(Task requirements)
(a) Answer these from the text on analyzer venting:
(i) What must be installed before an analyzer vented to atmospheric pressure is connected to the exhaust system?
(ii) What must be done to the analyzer's inlet and outlet before maintenance?
(iii) What will happen if continuous sample gas is not supplied to the analyzer?
(b) In the text on analyzer venting, rewrite the passage starting with "Finally, it is" and going on through "many production processes.", changing "hydrocarbons" to "natural gas".
(c) Name every type of device that the text on analyzer venting says should be avoided or not used.
━━━━━ Text shown ━━━━━
Any exhaust system is pressurized, so an analyzer that needs to be vented to atmospheric pressure must have a back pressure regulator installed before it is connected to the exhaust system. This ensures that whatever is in the exhaust system does not access the analyzer via the vent.
Needle valves or rotameters downstream of the analyzer create back pressure, so should be avoided. Additionally, check valves should not be used, since only the back pressure regulator with an appropriate setting will prevent exhaust intrusion into the analyzer vent.
Prior to maintenance, the inlet and outlet of the analyzer must be isolated to protect it from contamination. Afterwards, to reduce or eliminate any contaminants remaining in the sample conditioning system before they reach the analyzer, the sample system should be purged sufficiently before reconnecting the analyzer.
Finally, it is critical to ensure that continuous sample gas is supplied to the analyzer, otherwise the analyzer will become contaminated through its vent and exhaust ports.
Conclusion
Moisture measurement is essential within the manufacturing, storage and distribution of hydrocarbons, while analyzing the moisture content on the feed gas pipelines is critical within many production processes.
━━━━━ Data extract ━━━━━
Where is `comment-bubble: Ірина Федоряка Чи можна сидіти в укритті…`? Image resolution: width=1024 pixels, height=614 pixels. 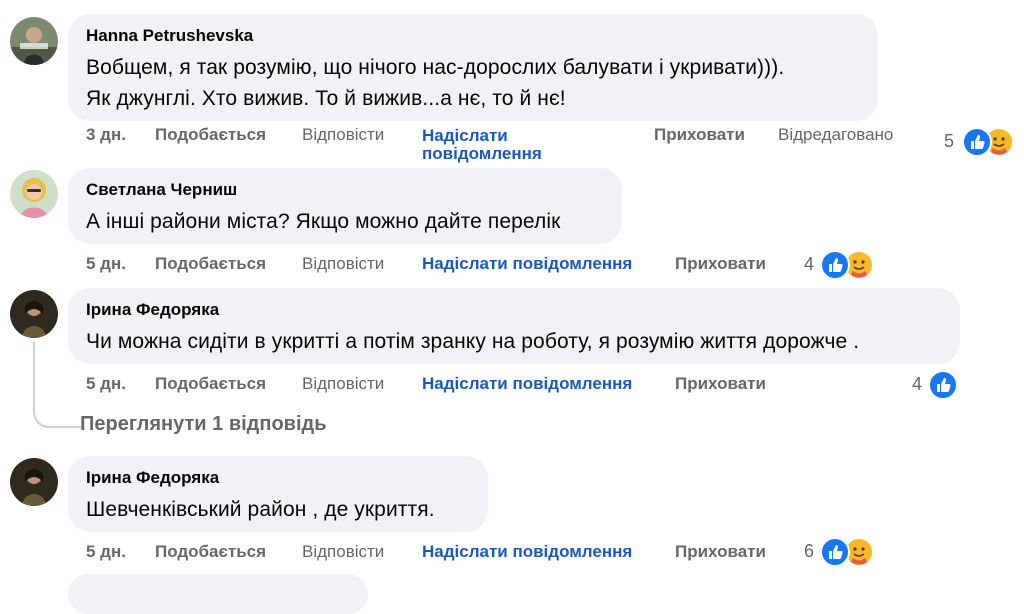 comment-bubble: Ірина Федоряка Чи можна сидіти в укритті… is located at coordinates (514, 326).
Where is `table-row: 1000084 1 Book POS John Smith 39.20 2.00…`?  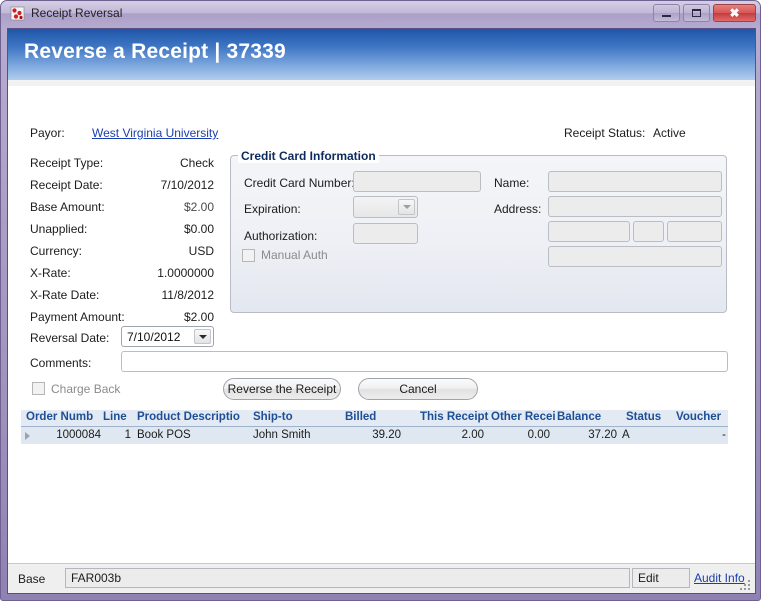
━━━━━
(Answers per task)
(a)
(i) A back pressure regulator.
(ii) They must be isolated to protect the analyzer from contamination.
(iii) The analyzer will become contaminated through its vent and exhaust ports.

(b)
Finally, it is critical to ensure that continuous sample gas is supplied to the analyzer, otherwise the analyzer will become contaminated through its vent and exhaust ports.
Conclusion
Moisture measurement is essential within the manufacturing, storage and distribution of natural gas, while analyzing the moisture content on the feed gas pipelines is critical within many production processes.

(c) Needle valves, rotameters, check valves